Os pacientes brasileiros que sofrem de câncer renal avançado podem ser beneficiados com uma nova terap ia para tratamento da doença após falha da terapia convencional. De acordo com pesquisa da Sociedade Brasileira de Urologia (SBU), 40% dos pacientes brasileiros descobrem a doença em estágio avançado e sem chances de cura. Disponível no mercado brasileiro desde setembro, o Afinitor atua na inibição da proteína intracelular mTOR– responsável pela proliferação e crescimento das células cancerígenas–, reduzindo em 67% o risco de progressão da doença ou morte. A inibição da proteína mTOR é considerada um dos novos alvos da ciência para o tratamento do câncer. Seu efeito anti-tumoral também vem sendo estudado para diversos tipos de tumores como mama, gástrico, pulmão, linfoma, hepatocarcinoma e tumor neuroendócrino.
No Brasil, o Afinitor recebeu da Agência Nacional de Vigilância Sanitária (ANVISA) aprovação em caráter prioritário (fast track), concedida apenas a medicamentos para o tratamento de doenças sem alternativa de terapia disponível no mercado. Nos Estados Unidos, a agência reguladora Food & Drug Administration (FDA) aprovou Afinitor em março, também em caráter de urgência.
O Afinitor é indicado para os pacientes com câncer renal avançado e metastático, ou seja, quando o tumor já se espalhou para outras partes do corpo. Invariavelmente o tumor se torna resistente e sem resposta ao tratamento inicial com inibidores de VEGF, proteína responsável pela inibição da angiogênese (formação dos vasos que nutrem o tumor). Antes da chegada de Afinitor, após a falha dos inibidores de VEGF, o paciente não contava com nenhuma outra possibilidade de tratamento comprovadamente eficaz.

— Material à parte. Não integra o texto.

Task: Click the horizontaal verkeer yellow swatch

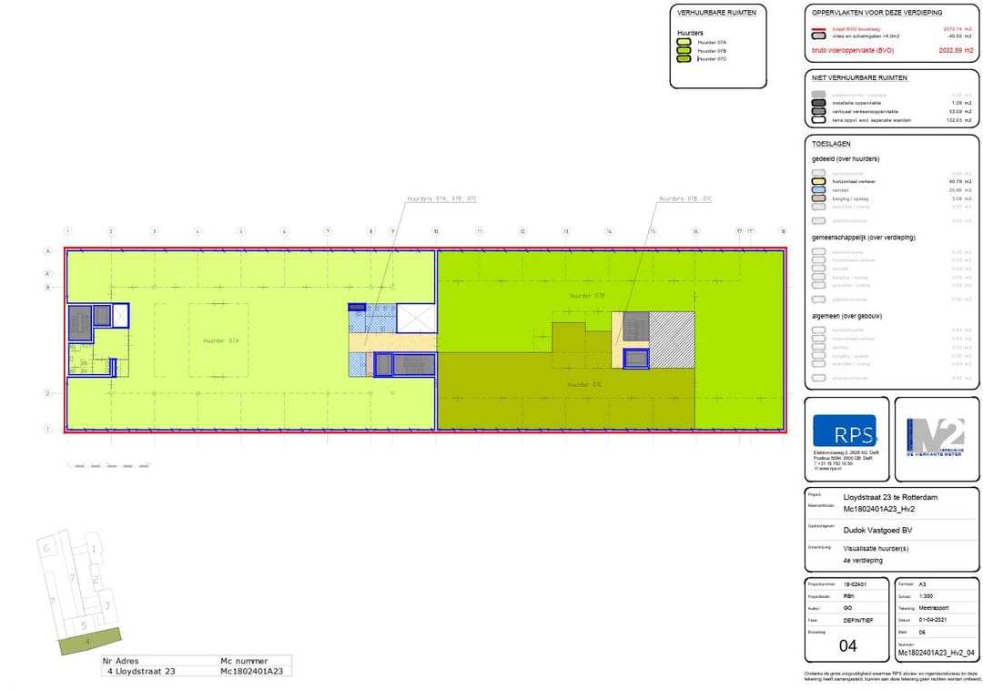Action: (819, 181)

Resultados do estudo Record-01 avaliaram a atuação do Afinitor em mais de 400 pacientes com câncer renal avançado. Os dados mostraram que o medicamento é capaz de reduzir em 67% o risco de progressão da doença ou morte, mais que dobrando o tempo que o paciente fica com o tumor sob controle. As recentes descobertas representam um salto importante na forma de abordagem da doença. Até a década de 90, o câncer de rim era tratado com imunoterapia que conseguia resultados pouco eficazes e com diversos efeitos colaterais.